Amendes aux Pays-Bas contre Apple, nouvelle enquête en Corée du Sud contre Google, communication de griefs à Apple par la Commission européenne, entrée en vigueur annoncée du Digital Markets Act (DMA) : les pratiques anticoncurrentielles sur les magasins d’applications et les paiements en ligne sont dénoncées tous azimuts.
Les magasins d’applications sont sous surveillance, que ce soit par les autorités de régulation ou par de nouvelles réglementations appelées à limiter les pratiques monopolistiques de ceux qui les détiennent. Ainsi, après les États-Unis en septembre 2021 (voir La rem n°59, p.73), la Corée du Sud en août 2021 (voir La rem n°59, p.63) et les Pays-Bas en décembre 2021 (voir La rem n°60, p.41), de nouvelles mesures sont prises pour empêcher Apple et Google de maintenir leur commission au sein de leurs magasins d’applications, associés respectivement à iOS et Android. C’est que ces deux groupes tentent de prélever une commission, même quand ils acceptent de ne pas imposer leur propre système de paiement, Apple Pay ou Google Pay. L’enjeu économique est majeur. Selon Data.ai, anciennement App Annie, les transactions sur les magasins d’applications ont représenté un chiffre d’affaires de 33 milliards de dollars au premier trimestre 2022. Ce dernier est essentiellement capté par Apple, avec 65 % des transactions réalisées sur l’AppStore. Sont concernés les jeux vidéo, qui représentent encore deux tiers des dépenses, mais de plus en plus les services de streaming sur abonnement, qu’il s’agisse de SVOD (Netflix, Disney+…) ou de streaming musical (Spotify). Les sites de rencontres, les applications de santé et de sport parviennent, eux aussi, à générer de plus en plus de transactions. Certes, le montant des commissions réalisées au sein des magasins d’applications est tendanciellement orienté à la baisse. Apple et Google ont ramené à 15 %, au lieu de 30 %, les commissions prélevées sur les services par abonnement après un an, et même après un mois sur le Play Store depuis janvier 2022. Les éditeurs qui réalisent moins de 1 million de dollars de ventes chaque année bénéficient également d’une commission ramenée à 15 % (voir La rem n°57-58, p.69). Mais ces assouplissements visent d’abord à retarder ou à empêcher la mise en œuvre de mesures beaucoup plus contraignantes. Il s’agit d’abord de préserver un chiffre d’affaires et des marges élevées liés à un écosystème qui rend captif les développeurs d’applications.
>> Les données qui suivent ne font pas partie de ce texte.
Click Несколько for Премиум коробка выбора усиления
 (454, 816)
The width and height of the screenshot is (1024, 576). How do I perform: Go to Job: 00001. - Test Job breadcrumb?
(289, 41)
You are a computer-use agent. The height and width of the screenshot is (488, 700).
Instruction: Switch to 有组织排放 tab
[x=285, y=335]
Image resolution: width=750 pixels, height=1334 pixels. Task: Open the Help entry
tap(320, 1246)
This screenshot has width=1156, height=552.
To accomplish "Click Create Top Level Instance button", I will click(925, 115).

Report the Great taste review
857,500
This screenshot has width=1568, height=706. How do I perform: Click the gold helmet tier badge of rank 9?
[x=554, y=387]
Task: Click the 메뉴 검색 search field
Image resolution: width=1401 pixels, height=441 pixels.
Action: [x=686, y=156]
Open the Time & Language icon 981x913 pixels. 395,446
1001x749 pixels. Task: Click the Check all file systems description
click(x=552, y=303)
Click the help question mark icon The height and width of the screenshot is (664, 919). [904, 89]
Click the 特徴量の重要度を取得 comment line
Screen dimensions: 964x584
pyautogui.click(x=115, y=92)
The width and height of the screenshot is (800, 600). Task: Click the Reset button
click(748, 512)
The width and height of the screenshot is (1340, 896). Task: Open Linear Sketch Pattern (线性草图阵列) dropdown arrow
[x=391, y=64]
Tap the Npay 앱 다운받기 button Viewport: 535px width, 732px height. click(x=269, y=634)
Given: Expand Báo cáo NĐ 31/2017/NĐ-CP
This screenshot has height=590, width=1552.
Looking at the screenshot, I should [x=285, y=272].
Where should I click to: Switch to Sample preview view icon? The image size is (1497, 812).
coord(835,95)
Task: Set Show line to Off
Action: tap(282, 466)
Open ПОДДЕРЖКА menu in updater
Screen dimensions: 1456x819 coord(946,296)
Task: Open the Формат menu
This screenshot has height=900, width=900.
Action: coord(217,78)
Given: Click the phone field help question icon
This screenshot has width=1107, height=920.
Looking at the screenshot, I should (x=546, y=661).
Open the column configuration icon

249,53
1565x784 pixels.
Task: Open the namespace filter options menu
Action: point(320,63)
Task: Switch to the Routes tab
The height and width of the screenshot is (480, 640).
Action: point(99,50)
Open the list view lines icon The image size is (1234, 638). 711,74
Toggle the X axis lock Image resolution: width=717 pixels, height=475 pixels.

Dans le bras de fer qui oppose Apple à l’autorité néerlandaise de la concurrence, les propositions du groupe américain sont révélatrices des réticences qu’ont les détenteurs de magasins d’applications pour rendre possible une vraie concurrence sur les moyens de paiement en ligne au sein de leurs magasins. Ainsi, forcé d’autoriser des moyens de paiements alternatifs pour les applications de rencontre aux Pays-Bas, Apple a imposé à ces dernières, quand elles ne recourent pas à l’Apple Pay, d’envoyer avant chaque transaction un avertissement à l’utilisateur lui indiquant que la sécurité des transactions que garantit Apple Pay ne s’appliquera pas, sous-entendant ainsi que seul son service de paiement en ligne protège véritablement les utilisateurs d’iPhone. Par ailleurs, Apple exige encore une commission de 27 % sur chaque transaction, les 3 % déduits de la commission habituelle de 30 % correspondant dans ce cas aux seuls frais de traitement des paiements par Apple, donc à la « part Apple Pay » qui est déduite. Autant dire qu’Apple facture encore la mise à disposition d’un parc d’utilisateurs par l’intermédiaire de son magasin d’applications. L’autorité néerlandaise de la concurrence n’a pas accepté cette solution et a infligé une amende hebdomadaire de 5 millions d’euros à Apple, le temps que le groupe revoie ses conditions sur l’App Store. L’amende s’élevait déjà à 50 millions d’euros quand Apple a fait de nouvelles propositions, fin mars 2022, qui doivent être évaluées par l’autorité de la concurrence.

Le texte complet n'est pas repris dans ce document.